**Texte extrait:**
☆ ☆ ☆ ☆
Médicaments génériques : les médecins vent debout face à une réforme pourtant éprouvée ailleurs

Alors que le ministère de la Santé prépare son “Guide des médicaments génériques” pour généraliser l’usage de traitements moins coûteux, une partie du corps médical monte au créneau. La Coordination syndicale des médecins généralistes du secteur privé dénonce un projet qu’elle juge risqué pour la sécurité des patients et demande sa suspension immédiate. Une réaction de méfiance que beaucoup jugent déphasée, au moment où les génériques sont déjà la norme dans la majorité des systèmes de santé modernes.
Une résistance qui interroge
Dans de nombreux pays — de la France au Canada, en passant par le Maroc lui-même pour certains traitements —, les médicaments génériques ont fait leurs preuves en termes d’efficacité, de sécurité et de coût. Pourtant, au Maroc, une partie des praticiens continue de s’y opposer, craignant une perte de contrôle sur la prescription.
☆ ☆ ☆ ☆
**Contenu des données:**
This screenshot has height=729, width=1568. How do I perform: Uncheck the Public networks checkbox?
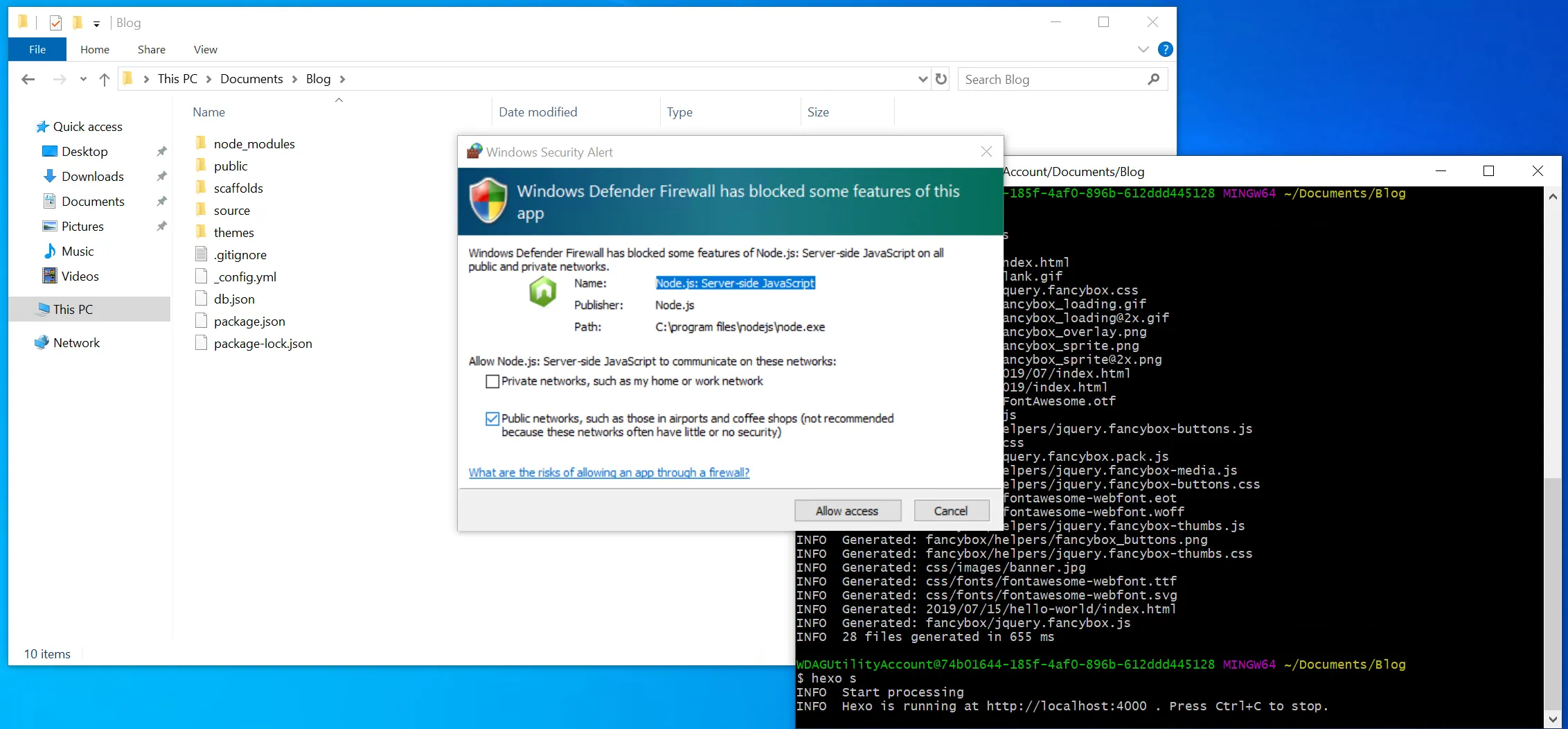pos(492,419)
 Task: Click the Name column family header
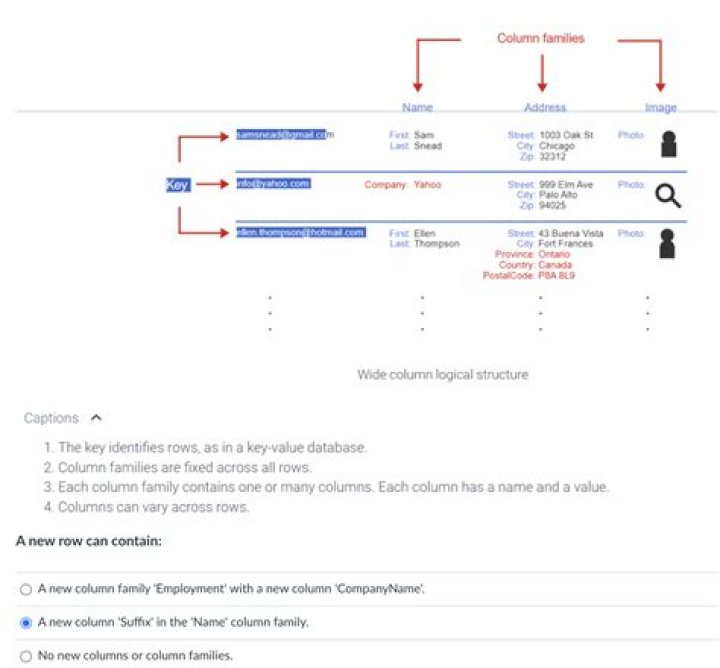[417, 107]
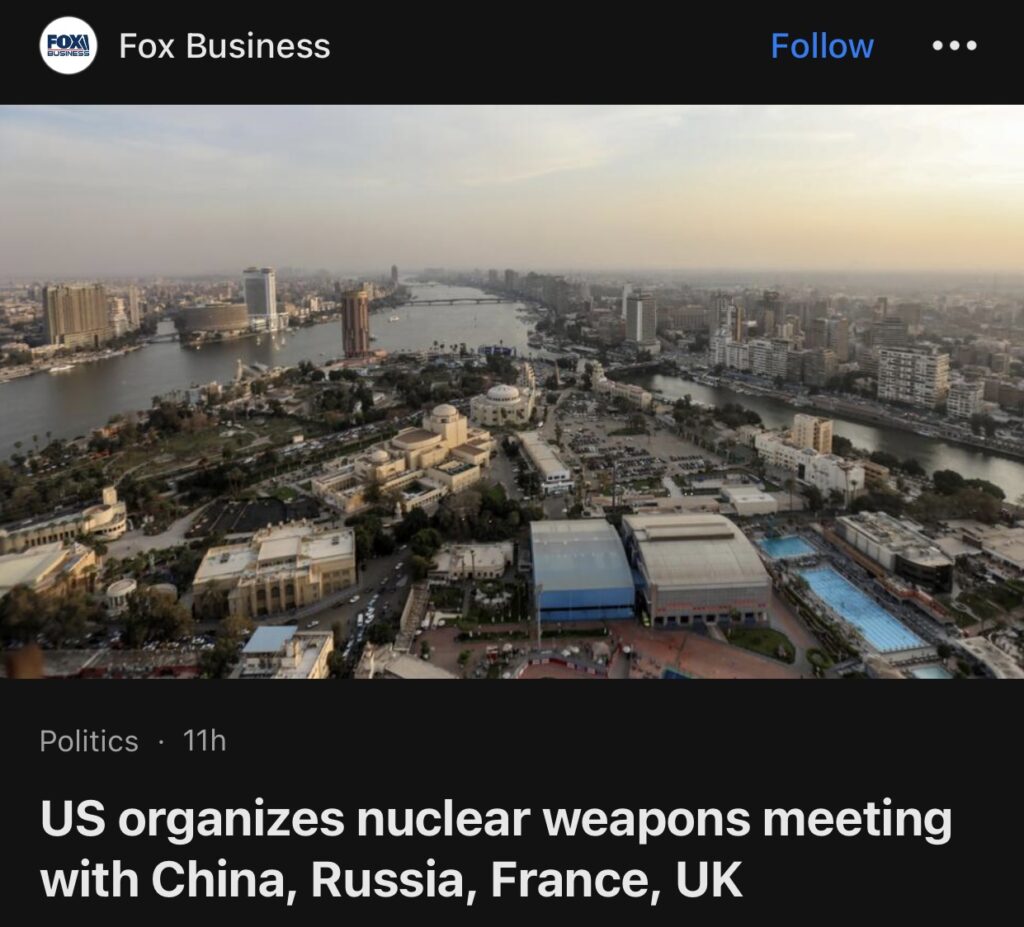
☆ ☆ ☆ ☆
**Consignes de l'exercice:**
**A.** Expliquez en une à trois phrases pourquoi, selon le texte sur les médicaments génériques, une partie des praticiens marocains continue de s'opposer à ces médicaments.
**B.** Donnez la suite du texte sur les médicaments génériques à partir de sa dernière phrase.
Les données proviennent d'une autre source que le texte.

**Résultats par tâche:**
**A.** Ces praticiens craignent de perdre le contrôle sur la prescription. Cette crainte explique leur opposition, alors même que les génériques ont fait leurs preuves ailleurs en termes d'efficacité, de sécurité et de coût.

**B.**
Leur principale inquiétude concerne la possibilité pour le pharmacien de substituer un médicament prescrit par un équivalent générique sans validation du médecin. Pour les syndicats, cela porterait atteinte au principe de responsabilité médicale.
Mais pour les défenseurs du projet, il s’agit simplement d’un alignement sur les standards internationaux, où ce système de substitution est strictement encadré et a permis des économies substantielles pour les systèmes de santé tout en maintenant un haut niveau de sécurité pour les patients.
Les arguments des médecins
Les généralistes mettent en avant plusieurs points de vigilance : absence d’études locales sur l’équivalence biologique entre originaux et génériques, disparités entre laboratoires ou encore manque de traçabilité numérique. Ils craignent aussi que l’absence de pharmaciens titulaires dans certaines officines favorise des substitutions non encadrées.
Ils demandent donc un moratoire, le temps d’élaborer un guide concerté avec les instances professionnelles et de mieux définir les responsabilités légales de chacun.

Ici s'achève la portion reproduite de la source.